Written by Linda
April 17, 2010
This prostitute drama is the anti-Pretty Woman, despite the deceivingly-happy DVD cover art.
Princesas, somewhere between its run in theaters and its release on DVD, seems to have had a bizarre marketing facelift. In this drama about a couple of prostitutes who become friends, the original poster accurately portrays the tone of the film. One woman, Caye (Candela Peña) looks blankly from the image, with weary eyes, while Zulema (Micaela Nevárez) is slumped in the background, staring at her feet. But when I checked out the film, I opened up a DVD case showing two smiling pretty women, caught in mid-delighted laughter, with a critic's quote on the back cover that said "Hilarious and deeply moving!" (Michael Ferraro, Film Threat). Well, I don't know what film he saw, but jeez, point out the hilarity to me in a movie where one character is continuously beaten by a rotten and conniving john, and the other is not "out" to her family as a whore, and struggles to maintain any personal relationship outside the business.
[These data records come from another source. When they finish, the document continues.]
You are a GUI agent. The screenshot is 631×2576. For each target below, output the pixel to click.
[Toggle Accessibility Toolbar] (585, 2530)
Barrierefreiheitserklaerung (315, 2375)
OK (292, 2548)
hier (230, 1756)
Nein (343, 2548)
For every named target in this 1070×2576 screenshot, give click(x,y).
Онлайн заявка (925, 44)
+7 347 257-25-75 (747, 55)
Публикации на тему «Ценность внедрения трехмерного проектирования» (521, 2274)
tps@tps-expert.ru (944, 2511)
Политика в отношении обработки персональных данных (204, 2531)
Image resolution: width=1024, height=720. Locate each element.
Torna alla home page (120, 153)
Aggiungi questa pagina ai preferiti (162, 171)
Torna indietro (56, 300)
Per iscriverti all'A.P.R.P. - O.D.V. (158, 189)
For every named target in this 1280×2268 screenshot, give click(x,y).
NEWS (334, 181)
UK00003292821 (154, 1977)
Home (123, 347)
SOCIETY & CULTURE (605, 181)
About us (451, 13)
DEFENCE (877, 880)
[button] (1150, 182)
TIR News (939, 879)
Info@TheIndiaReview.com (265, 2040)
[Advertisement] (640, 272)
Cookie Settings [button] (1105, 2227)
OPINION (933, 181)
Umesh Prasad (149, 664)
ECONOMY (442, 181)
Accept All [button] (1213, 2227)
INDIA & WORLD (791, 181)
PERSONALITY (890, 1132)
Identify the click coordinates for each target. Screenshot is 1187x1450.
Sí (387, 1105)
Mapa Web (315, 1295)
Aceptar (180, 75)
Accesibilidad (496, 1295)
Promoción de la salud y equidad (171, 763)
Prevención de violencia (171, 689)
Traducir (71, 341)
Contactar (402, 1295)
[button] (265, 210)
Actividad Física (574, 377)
Caye is a sarcastic prostitute that hangs with her catty cohorts in a Madrid beauty salon, gazing critically at the new girls in the park that have been stealing their business. Their rivals are all immigrants, most of them without legal papers, most of them willing to do anything to lure business from the locals. Despite her initial disdain for these girls, Caye ends up befriending Zulema, a beautiful woman from the Dominican Republic, who she stumbles across after Zulema suffers a brutal "date" with a john.
No one is more surprised about their friendship than Caye herself, who seems to have found not only a kindred spirit, but a friend who actually sees a future outside of the business. Before Zulema was around, Caye's main goal was to save up her cash to buy herself bigger tits. Caye starts to hope for an actual relationship with a sweet computer guy name Manuel (the effective Luis Callejo), and gets a reality check that her occupation makes the seemingly simple idea of dating much harder than it should be. In the meantime, Zulema longs for her home country, where her 5-year-old boy lives, while she sends money home.
If that sounds bleak, well, yes, Princesas is exactly that. Despite the quote on the back of the DVD box that says the film is "sweet and romantic" (what the???), this is no Pretty Woman. Any fleeting moments of happiness that the characters find is always followed by a heavy cost.
Despite the plot plodding along hopelessly, the film does have some buoyancy simply from the presence from the excellent Candela Peña, who won the Goya for Best Actress for her performance as Caye. Caye does find some humor in her life, and she keeps her emotions open enough to discard her prejudices in order to make a friend and to meet a good man. So it makes her scenes with boyfriend Manuel all the more devastating when reality of her other life keeps interrupting her attempts at normality. You may not find much uplifting about Princesas, but if you can stand the bleakness, you'll be rewarded by a star-making turn by the intriguing Peña.